(Pixel coordinate grounding data)
--------------------

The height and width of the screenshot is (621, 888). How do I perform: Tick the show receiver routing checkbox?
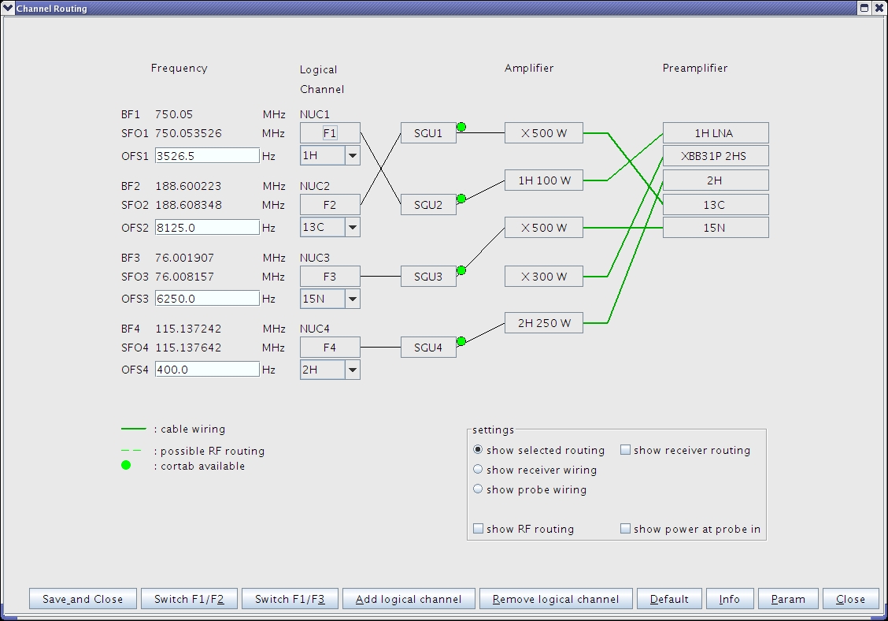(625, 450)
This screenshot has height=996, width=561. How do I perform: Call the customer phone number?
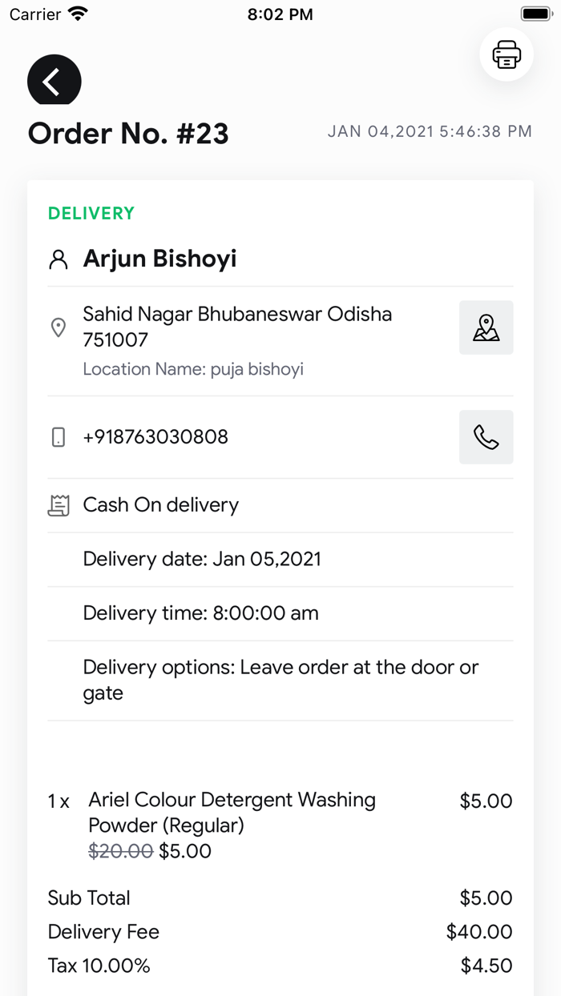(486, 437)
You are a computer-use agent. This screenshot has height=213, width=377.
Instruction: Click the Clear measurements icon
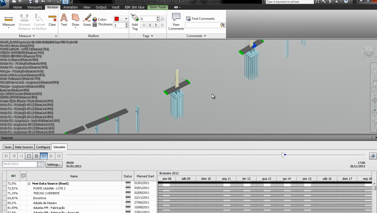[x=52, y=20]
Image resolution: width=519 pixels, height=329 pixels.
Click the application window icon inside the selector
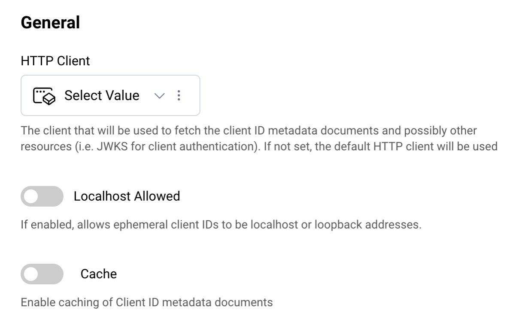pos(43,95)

--------------------

# DESCRIPTION OF THE TASK:
Beginning with the line that holds "Instruction: Click the" and continuing to the end of the entries above, set down each line exactly, both ends included; include no pictures.

# WRITTEN REPLY:
Instruction: Click the Clear measurements icon
[x=52, y=20]
Image resolution: width=519 pixels, height=329 pixels.
Click the application window icon inside the selector
pos(43,95)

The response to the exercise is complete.